START INFORMATION SUPPLIED
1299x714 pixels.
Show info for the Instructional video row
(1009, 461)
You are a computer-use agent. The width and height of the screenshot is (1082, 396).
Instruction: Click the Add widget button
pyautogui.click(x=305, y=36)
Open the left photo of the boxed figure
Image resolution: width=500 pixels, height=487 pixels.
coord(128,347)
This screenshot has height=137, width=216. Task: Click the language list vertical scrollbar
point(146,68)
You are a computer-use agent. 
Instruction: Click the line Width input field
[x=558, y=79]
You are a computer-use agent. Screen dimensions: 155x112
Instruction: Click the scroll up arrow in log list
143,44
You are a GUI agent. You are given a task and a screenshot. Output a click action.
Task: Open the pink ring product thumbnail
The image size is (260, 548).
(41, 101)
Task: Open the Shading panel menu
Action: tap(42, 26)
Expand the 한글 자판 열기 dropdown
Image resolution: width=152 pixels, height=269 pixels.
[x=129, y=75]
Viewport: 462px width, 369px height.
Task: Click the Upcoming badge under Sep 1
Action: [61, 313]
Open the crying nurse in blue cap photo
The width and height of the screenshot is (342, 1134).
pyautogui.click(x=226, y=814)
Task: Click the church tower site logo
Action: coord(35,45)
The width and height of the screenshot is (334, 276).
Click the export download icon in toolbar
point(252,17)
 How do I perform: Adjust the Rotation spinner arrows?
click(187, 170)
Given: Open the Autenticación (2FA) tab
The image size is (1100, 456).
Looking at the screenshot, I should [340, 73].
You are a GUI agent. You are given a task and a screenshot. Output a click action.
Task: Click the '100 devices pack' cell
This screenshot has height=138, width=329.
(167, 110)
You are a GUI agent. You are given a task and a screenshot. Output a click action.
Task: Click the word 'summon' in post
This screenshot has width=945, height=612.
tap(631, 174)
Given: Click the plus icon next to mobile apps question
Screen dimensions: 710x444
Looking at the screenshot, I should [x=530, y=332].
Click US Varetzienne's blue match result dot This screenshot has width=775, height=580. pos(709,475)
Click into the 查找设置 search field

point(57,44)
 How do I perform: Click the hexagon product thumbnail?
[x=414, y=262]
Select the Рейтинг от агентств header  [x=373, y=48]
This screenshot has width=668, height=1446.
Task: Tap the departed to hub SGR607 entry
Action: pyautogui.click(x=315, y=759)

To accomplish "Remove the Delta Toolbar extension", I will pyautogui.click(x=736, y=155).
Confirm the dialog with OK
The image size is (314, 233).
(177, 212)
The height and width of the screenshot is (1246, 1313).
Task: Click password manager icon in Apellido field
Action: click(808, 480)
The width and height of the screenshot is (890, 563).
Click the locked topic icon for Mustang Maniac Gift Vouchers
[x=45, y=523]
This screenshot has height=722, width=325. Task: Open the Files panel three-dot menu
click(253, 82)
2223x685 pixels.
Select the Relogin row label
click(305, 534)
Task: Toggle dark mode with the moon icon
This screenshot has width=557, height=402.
END INFORMATION SUPPLIED
• [ABOUT THIS TASK]: Each line above is to be restated exactly.

• [TASK RESPONSE]:
1299x714 pixels.
Show info for the Instructional video row
(1009, 461)
You are a computer-use agent. The width and height of the screenshot is (1082, 396).
Instruction: Click the Add widget button
pyautogui.click(x=305, y=36)
Open the left photo of the boxed figure
Image resolution: width=500 pixels, height=487 pixels.
coord(128,347)
This screenshot has height=137, width=216. Task: Click the language list vertical scrollbar
point(146,68)
You are a computer-use agent. 
Instruction: Click the line Width input field
[x=558, y=79]
You are a computer-use agent. Screen dimensions: 155x112
Instruction: Click the scroll up arrow in log list
143,44
You are a GUI agent. You are given a task and a screenshot. Output a click action.
Task: Open the pink ring product thumbnail
The image size is (260, 548).
(41, 101)
Task: Open the Shading panel menu
Action: tap(42, 26)
Expand the 한글 자판 열기 dropdown
Image resolution: width=152 pixels, height=269 pixels.
[x=129, y=75]
Viewport: 462px width, 369px height.
Task: Click the Upcoming badge under Sep 1
Action: [61, 313]
Open the crying nurse in blue cap photo
The width and height of the screenshot is (342, 1134).
pyautogui.click(x=226, y=814)
Task: Click the church tower site logo
Action: coord(35,45)
The width and height of the screenshot is (334, 276).
Click the export download icon in toolbar
point(252,17)
 How do I perform: Adjust the Rotation spinner arrows?
click(187, 170)
Given: Open the Autenticación (2FA) tab
The image size is (1100, 456).
Looking at the screenshot, I should [340, 73].
You are a GUI agent. You are given a task and a screenshot. Output a click action.
Task: Click the '100 devices pack' cell
This screenshot has height=138, width=329.
(167, 110)
You are a GUI agent. You are given a task and a screenshot. Output a click action.
Task: Click the word 'summon' in post
This screenshot has width=945, height=612.
tap(631, 174)
Given: Click the plus icon next to mobile apps question
Screen dimensions: 710x444
Looking at the screenshot, I should [x=530, y=332].
Click US Varetzienne's blue match result dot This screenshot has width=775, height=580. pos(709,475)
Click into the 查找设置 search field

point(57,44)
 How do I perform: Click the hexagon product thumbnail?
[x=414, y=262]
Select the Рейтинг от агентств header  [x=373, y=48]
This screenshot has width=668, height=1446.
Task: Tap the departed to hub SGR607 entry
Action: pyautogui.click(x=315, y=759)

To accomplish "Remove the Delta Toolbar extension", I will pyautogui.click(x=736, y=155).
Confirm the dialog with OK
The image size is (314, 233).
(177, 212)
The height and width of the screenshot is (1246, 1313).
Task: Click password manager icon in Apellido field
Action: click(808, 480)
The width and height of the screenshot is (890, 563).
Click the locked topic icon for Mustang Maniac Gift Vouchers
[x=45, y=523]
This screenshot has height=722, width=325. Task: Open the Files panel three-dot menu
click(253, 82)
2223x685 pixels.
Select the Relogin row label
click(305, 534)
Task: Toggle dark mode with the moon icon
This screenshot has width=557, height=402.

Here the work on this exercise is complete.